◆ **Required work**: Quote, word for word, only the lines running from the line with "SHOP! (251, 152)" through the end of the listing. Leave out the pictures.

◆ **The records**:

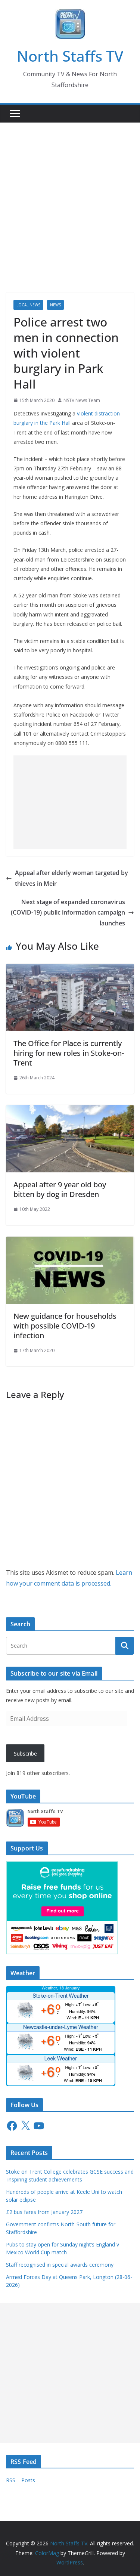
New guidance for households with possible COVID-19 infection (64, 1325)
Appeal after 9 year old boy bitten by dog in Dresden (59, 1189)
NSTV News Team (81, 400)
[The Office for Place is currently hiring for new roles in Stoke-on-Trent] (70, 969)
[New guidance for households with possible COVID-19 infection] (70, 1242)
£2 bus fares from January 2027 (44, 2211)
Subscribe (25, 1753)
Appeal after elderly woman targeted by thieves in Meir (71, 878)
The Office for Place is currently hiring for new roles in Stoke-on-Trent (68, 1053)
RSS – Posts (20, 2480)
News (55, 304)
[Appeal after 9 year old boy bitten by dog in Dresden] (70, 1110)
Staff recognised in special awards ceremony (59, 2264)
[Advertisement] (70, 196)
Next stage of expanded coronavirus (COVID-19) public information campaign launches (68, 913)
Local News (28, 304)
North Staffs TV (70, 56)
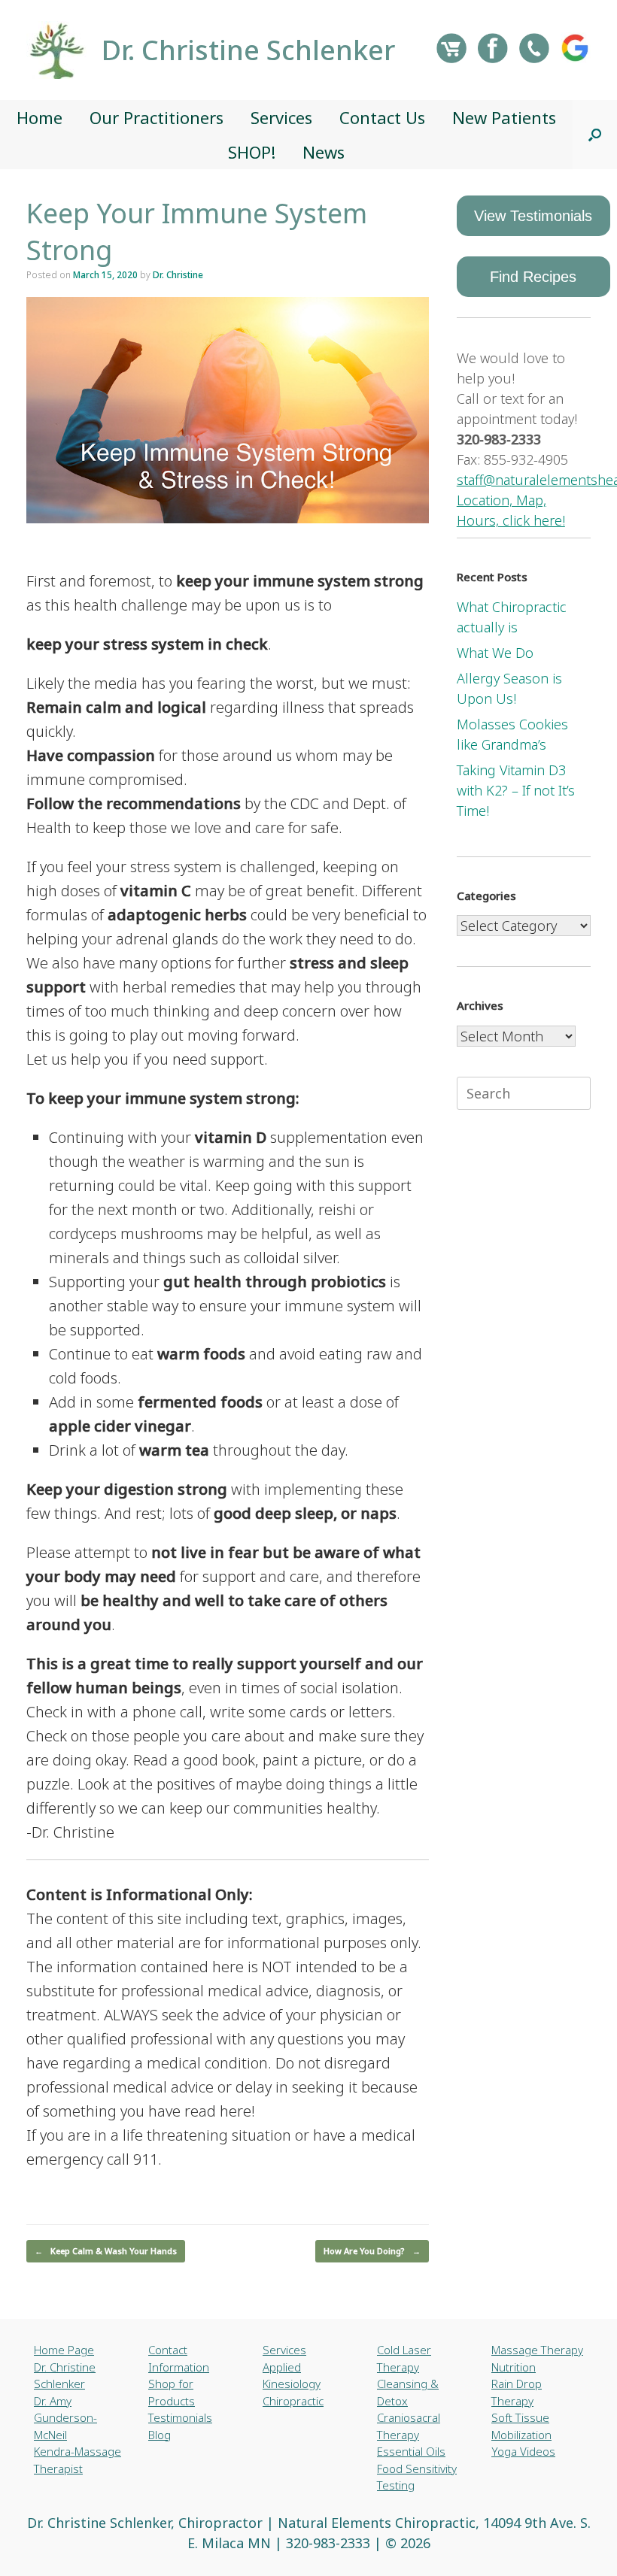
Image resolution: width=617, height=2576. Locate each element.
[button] (595, 134)
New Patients (504, 117)
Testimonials (180, 2417)
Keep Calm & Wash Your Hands (106, 2250)
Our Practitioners (156, 117)
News (323, 152)
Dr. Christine (178, 274)
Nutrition (513, 2366)
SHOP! (251, 152)
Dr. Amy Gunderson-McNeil (65, 2417)
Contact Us (382, 117)
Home (39, 117)
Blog (159, 2434)
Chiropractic (293, 2400)
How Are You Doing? (372, 2250)
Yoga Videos (523, 2451)
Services (281, 117)
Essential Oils (411, 2451)
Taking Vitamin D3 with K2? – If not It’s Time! (516, 790)
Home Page (64, 2349)
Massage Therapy (537, 2349)
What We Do (495, 653)
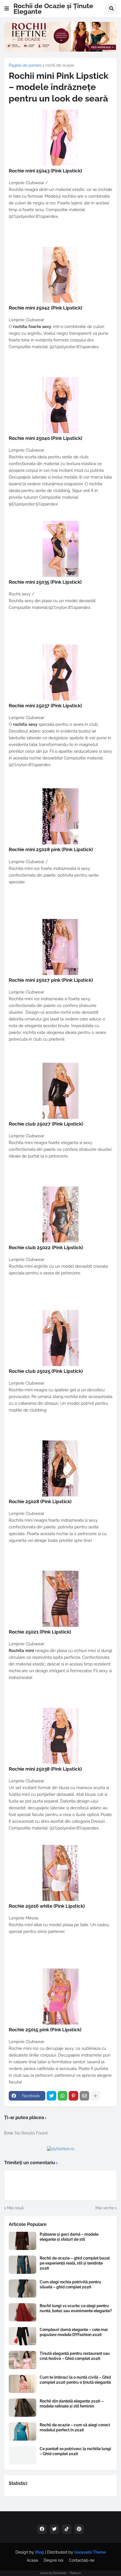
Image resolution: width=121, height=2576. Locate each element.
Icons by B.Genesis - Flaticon (60, 2573)
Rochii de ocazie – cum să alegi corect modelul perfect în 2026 (75, 2427)
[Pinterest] (73, 2096)
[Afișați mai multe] (95, 2096)
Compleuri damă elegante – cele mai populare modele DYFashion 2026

◆ **Exercise result**:
SHOP! (251, 152)
Dr. Amy Gunderson-McNeil (65, 2417)
Contact Us (382, 117)
Home (39, 117)
Blog (159, 2434)
Chiropractic (293, 2400)
How Are You Doing? (372, 2250)
Yoga Videos (523, 2451)
Services (281, 117)
Essential Oils (411, 2451)
Taking Vitamin D3 with K2? – If not It’s Time! (516, 790)
Home Page (64, 2349)
Massage Therapy (537, 2349)
What We Do (495, 653)
Image resolution: width=121, height=2576. Locate each element.
Icons by B.Genesis - Flaticon (60, 2573)
Rochii de ocazie – cum să alegi corect modelul perfect în 2026 (75, 2427)
[Pinterest] (73, 2096)
[Afișați mai multe] (95, 2096)
Compleuri damă elegante – cele mai populare modele DYFashion 2026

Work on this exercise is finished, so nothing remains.